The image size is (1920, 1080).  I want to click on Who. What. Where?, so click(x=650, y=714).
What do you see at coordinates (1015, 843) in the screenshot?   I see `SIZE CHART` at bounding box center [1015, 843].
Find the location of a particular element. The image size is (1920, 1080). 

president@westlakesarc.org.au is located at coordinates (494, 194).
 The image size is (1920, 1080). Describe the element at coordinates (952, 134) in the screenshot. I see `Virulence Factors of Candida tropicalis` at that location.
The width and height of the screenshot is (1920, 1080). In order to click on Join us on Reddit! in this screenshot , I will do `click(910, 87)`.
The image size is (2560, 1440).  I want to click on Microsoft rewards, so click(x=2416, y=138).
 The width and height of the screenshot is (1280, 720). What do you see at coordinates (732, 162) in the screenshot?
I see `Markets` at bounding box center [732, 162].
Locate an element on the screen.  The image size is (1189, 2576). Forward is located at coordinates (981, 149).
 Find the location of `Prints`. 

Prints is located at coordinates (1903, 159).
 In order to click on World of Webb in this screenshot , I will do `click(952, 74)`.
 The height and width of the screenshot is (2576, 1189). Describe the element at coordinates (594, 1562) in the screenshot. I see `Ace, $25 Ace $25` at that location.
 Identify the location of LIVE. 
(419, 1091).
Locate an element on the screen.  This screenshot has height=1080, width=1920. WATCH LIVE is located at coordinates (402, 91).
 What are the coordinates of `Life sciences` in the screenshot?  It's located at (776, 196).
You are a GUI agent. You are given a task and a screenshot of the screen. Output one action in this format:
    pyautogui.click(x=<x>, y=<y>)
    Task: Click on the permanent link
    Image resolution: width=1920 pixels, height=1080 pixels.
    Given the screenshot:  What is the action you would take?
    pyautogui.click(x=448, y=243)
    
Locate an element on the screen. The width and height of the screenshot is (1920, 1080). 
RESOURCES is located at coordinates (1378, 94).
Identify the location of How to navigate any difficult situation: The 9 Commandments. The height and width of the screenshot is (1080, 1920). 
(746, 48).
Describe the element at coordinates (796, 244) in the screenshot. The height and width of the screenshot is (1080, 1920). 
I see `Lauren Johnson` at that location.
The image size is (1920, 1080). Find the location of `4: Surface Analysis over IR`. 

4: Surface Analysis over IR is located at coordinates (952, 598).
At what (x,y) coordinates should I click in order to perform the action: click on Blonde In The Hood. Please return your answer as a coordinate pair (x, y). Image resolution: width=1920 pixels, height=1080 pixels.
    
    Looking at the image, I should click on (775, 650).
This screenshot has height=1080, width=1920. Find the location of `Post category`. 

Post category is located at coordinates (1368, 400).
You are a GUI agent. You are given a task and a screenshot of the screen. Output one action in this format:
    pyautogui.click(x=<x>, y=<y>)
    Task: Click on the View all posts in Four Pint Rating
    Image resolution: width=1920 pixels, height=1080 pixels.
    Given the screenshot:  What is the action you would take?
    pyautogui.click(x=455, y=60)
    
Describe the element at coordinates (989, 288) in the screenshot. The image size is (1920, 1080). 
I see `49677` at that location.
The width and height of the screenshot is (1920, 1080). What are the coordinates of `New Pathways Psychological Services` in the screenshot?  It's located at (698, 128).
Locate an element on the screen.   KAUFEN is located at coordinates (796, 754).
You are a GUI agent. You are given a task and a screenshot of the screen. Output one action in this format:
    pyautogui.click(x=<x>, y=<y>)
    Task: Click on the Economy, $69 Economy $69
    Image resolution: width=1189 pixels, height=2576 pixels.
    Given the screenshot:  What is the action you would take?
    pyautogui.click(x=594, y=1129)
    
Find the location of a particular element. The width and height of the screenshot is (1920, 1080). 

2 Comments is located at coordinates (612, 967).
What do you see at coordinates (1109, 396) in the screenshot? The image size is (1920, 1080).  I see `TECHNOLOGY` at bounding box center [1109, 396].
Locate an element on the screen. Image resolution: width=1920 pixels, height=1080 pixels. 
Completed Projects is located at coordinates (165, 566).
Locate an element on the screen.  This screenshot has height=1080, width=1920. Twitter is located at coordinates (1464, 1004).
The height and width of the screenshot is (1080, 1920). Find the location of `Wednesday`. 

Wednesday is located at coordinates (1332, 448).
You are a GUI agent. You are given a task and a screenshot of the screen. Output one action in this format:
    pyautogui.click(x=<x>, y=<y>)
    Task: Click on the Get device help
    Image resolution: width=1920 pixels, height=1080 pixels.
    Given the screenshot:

**WRITTEN PROBLEM:** Update the data above by changing every instance of "Locate an element on the screen" to "Find an item on the page" and leaving the rest of each line unchanged.

**COMPLETED TASK:**
The image size is (1920, 1080).  I want to click on Who. What. Where?, so click(x=650, y=714).
What do you see at coordinates (1015, 843) in the screenshot?   I see `SIZE CHART` at bounding box center [1015, 843].
Find the location of a particular element. The image size is (1920, 1080). 

president@westlakesarc.org.au is located at coordinates (494, 194).
 The image size is (1920, 1080). Describe the element at coordinates (952, 134) in the screenshot. I see `Virulence Factors of Candida tropicalis` at that location.
The width and height of the screenshot is (1920, 1080). In order to click on Join us on Reddit! in this screenshot , I will do `click(910, 87)`.
The image size is (2560, 1440).  I want to click on Microsoft rewards, so click(x=2416, y=138).
 The width and height of the screenshot is (1280, 720). What do you see at coordinates (732, 162) in the screenshot?
I see `Markets` at bounding box center [732, 162].
Find an item on the page.  The image size is (1189, 2576). Forward is located at coordinates (981, 149).
 Find the location of `Prints`. 

Prints is located at coordinates (1903, 159).
 In order to click on World of Webb in this screenshot , I will do `click(952, 74)`.
 The height and width of the screenshot is (2576, 1189). Describe the element at coordinates (594, 1562) in the screenshot. I see `Ace, $25 Ace $25` at that location.
 Identify the location of LIVE. 
(419, 1091).
Find an item on the page.  This screenshot has height=1080, width=1920. WATCH LIVE is located at coordinates (402, 91).
 What are the coordinates of `Life sciences` in the screenshot?  It's located at (776, 196).
You are a GUI agent. You are given a task and a screenshot of the screen. Output one action in this format:
    pyautogui.click(x=<x>, y=<y>)
    Task: Click on the permanent link
    Image resolution: width=1920 pixels, height=1080 pixels.
    Given the screenshot:  What is the action you would take?
    pyautogui.click(x=448, y=243)
    
Find an item on the page. The width and height of the screenshot is (1920, 1080). 
RESOURCES is located at coordinates (1378, 94).
Identify the location of How to navigate any difficult situation: The 9 Commandments. The height and width of the screenshot is (1080, 1920). 
(746, 48).
Describe the element at coordinates (796, 244) in the screenshot. The height and width of the screenshot is (1080, 1920). 
I see `Lauren Johnson` at that location.
The image size is (1920, 1080). Find the location of `4: Surface Analysis over IR`. 

4: Surface Analysis over IR is located at coordinates (952, 598).
At what (x,y) coordinates should I click in order to perform the action: click on Blonde In The Hood. Please return your answer as a coordinate pair (x, y). Image resolution: width=1920 pixels, height=1080 pixels.
    
    Looking at the image, I should click on (775, 650).
This screenshot has height=1080, width=1920. Find the location of `Post category`. 

Post category is located at coordinates (1368, 400).
You are a GUI agent. You are given a task and a screenshot of the screen. Output one action in this format:
    pyautogui.click(x=<x>, y=<y>)
    Task: Click on the View all posts in Four Pint Rating
    Image resolution: width=1920 pixels, height=1080 pixels.
    Given the screenshot:  What is the action you would take?
    pyautogui.click(x=455, y=60)
    
Describe the element at coordinates (989, 288) in the screenshot. The image size is (1920, 1080). 
I see `49677` at that location.
The width and height of the screenshot is (1920, 1080). What are the coordinates of `New Pathways Psychological Services` in the screenshot?  It's located at (698, 128).
Find an item on the page.   KAUFEN is located at coordinates (796, 754).
You are a GUI agent. You are given a task and a screenshot of the screen. Output one action in this format:
    pyautogui.click(x=<x>, y=<y>)
    Task: Click on the Economy, $69 Economy $69
    Image resolution: width=1189 pixels, height=2576 pixels.
    Given the screenshot:  What is the action you would take?
    pyautogui.click(x=594, y=1129)
    
Find the location of a particular element. The width and height of the screenshot is (1920, 1080). 

2 Comments is located at coordinates (612, 967).
What do you see at coordinates (1109, 396) in the screenshot? The image size is (1920, 1080).  I see `TECHNOLOGY` at bounding box center [1109, 396].
Find an item on the page. Image resolution: width=1920 pixels, height=1080 pixels. 
Completed Projects is located at coordinates (165, 566).
Find an item on the page.  This screenshot has height=1080, width=1920. Twitter is located at coordinates (1464, 1004).
The height and width of the screenshot is (1080, 1920). Find the location of `Wednesday`. 

Wednesday is located at coordinates (1332, 448).
You are a GUI agent. You are given a task and a screenshot of the screen. Output one action in this format:
    pyautogui.click(x=<x>, y=<y>)
    Task: Click on the Get device help
    Image resolution: width=1920 pixels, height=1080 pixels.
    Given the screenshot:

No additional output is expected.